### Records
——————————

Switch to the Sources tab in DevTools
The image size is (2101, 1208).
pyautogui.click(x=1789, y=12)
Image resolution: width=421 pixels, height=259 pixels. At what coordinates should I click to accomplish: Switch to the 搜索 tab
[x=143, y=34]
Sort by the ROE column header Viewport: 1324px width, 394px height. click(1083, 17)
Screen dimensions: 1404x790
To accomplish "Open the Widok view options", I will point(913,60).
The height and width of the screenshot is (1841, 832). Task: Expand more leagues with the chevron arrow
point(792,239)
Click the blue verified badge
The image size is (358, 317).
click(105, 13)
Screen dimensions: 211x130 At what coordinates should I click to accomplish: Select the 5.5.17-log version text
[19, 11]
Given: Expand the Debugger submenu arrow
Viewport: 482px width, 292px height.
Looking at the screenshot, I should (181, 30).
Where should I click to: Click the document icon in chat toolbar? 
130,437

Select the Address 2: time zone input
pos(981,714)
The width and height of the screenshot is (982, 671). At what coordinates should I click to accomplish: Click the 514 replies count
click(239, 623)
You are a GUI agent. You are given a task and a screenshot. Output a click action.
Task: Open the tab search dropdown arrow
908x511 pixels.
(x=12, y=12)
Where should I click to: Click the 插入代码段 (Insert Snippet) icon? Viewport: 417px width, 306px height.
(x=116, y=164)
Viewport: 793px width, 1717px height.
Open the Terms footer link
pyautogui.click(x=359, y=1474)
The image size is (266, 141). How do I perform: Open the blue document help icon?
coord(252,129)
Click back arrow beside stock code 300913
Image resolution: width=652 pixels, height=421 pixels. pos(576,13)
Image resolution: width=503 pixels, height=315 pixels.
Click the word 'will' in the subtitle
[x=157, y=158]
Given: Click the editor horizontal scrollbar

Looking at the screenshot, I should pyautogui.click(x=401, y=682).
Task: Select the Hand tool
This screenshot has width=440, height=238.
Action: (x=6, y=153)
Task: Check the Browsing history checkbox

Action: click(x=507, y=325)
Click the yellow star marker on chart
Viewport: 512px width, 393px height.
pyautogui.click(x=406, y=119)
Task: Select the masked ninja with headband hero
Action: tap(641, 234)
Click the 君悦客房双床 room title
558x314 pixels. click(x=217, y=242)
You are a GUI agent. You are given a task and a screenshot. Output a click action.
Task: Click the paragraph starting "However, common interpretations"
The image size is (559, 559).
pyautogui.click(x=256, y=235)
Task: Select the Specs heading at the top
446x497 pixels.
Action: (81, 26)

——————————

### Your objective
Rewrite all of the entries above, substituting "Window" for every "Viewport" and leaving everything else unchanged.

### Written solution
Switch to the Sources tab in DevTools
The image size is (2101, 1208).
pyautogui.click(x=1789, y=12)
Image resolution: width=421 pixels, height=259 pixels. At what coordinates should I click to accomplish: Switch to the 搜索 tab
[x=143, y=34]
Sort by the ROE column header Window: 1324px width, 394px height. click(1083, 17)
Screen dimensions: 1404x790
To accomplish "Open the Widok view options", I will point(913,60).
The height and width of the screenshot is (1841, 832). Task: Expand more leagues with the chevron arrow
point(792,239)
Click the blue verified badge
The image size is (358, 317).
click(105, 13)
Screen dimensions: 211x130 At what coordinates should I click to accomplish: Select the 5.5.17-log version text
[19, 11]
Given: Expand the Debugger submenu arrow
Window: 482px width, 292px height.
Looking at the screenshot, I should (181, 30).
Where should I click to: Click the document icon in chat toolbar? 
130,437

Select the Address 2: time zone input
pos(981,714)
The width and height of the screenshot is (982, 671). At what coordinates should I click to accomplish: Click the 514 replies count
click(239, 623)
You are a GUI agent. You are given a task and a screenshot. Output a click action.
Task: Open the tab search dropdown arrow
908x511 pixels.
(x=12, y=12)
Where should I click to: Click the 插入代码段 (Insert Snippet) icon? Window: 417px width, 306px height.
(x=116, y=164)
Window: 793px width, 1717px height.
Open the Terms footer link
pyautogui.click(x=359, y=1474)
The image size is (266, 141). How do I perform: Open the blue document help icon?
coord(252,129)
Click back arrow beside stock code 300913
Image resolution: width=652 pixels, height=421 pixels. pos(576,13)
Image resolution: width=503 pixels, height=315 pixels.
Click the word 'will' in the subtitle
[x=157, y=158]
Given: Click the editor horizontal scrollbar

Looking at the screenshot, I should pyautogui.click(x=401, y=682).
Task: Select the Hand tool
This screenshot has width=440, height=238.
Action: (x=6, y=153)
Task: Check the Browsing history checkbox

Action: click(x=507, y=325)
Click the yellow star marker on chart
Window: 512px width, 393px height.
pyautogui.click(x=406, y=119)
Task: Select the masked ninja with headband hero
Action: tap(641, 234)
Click the 君悦客房双床 room title
558x314 pixels. click(x=217, y=242)
You are a GUI agent. You are given a task and a screenshot. Output a click action.
Task: Click the paragraph starting "However, common interpretations"
The image size is (559, 559).
pyautogui.click(x=256, y=235)
Task: Select the Specs heading at the top
446x497 pixels.
Action: (81, 26)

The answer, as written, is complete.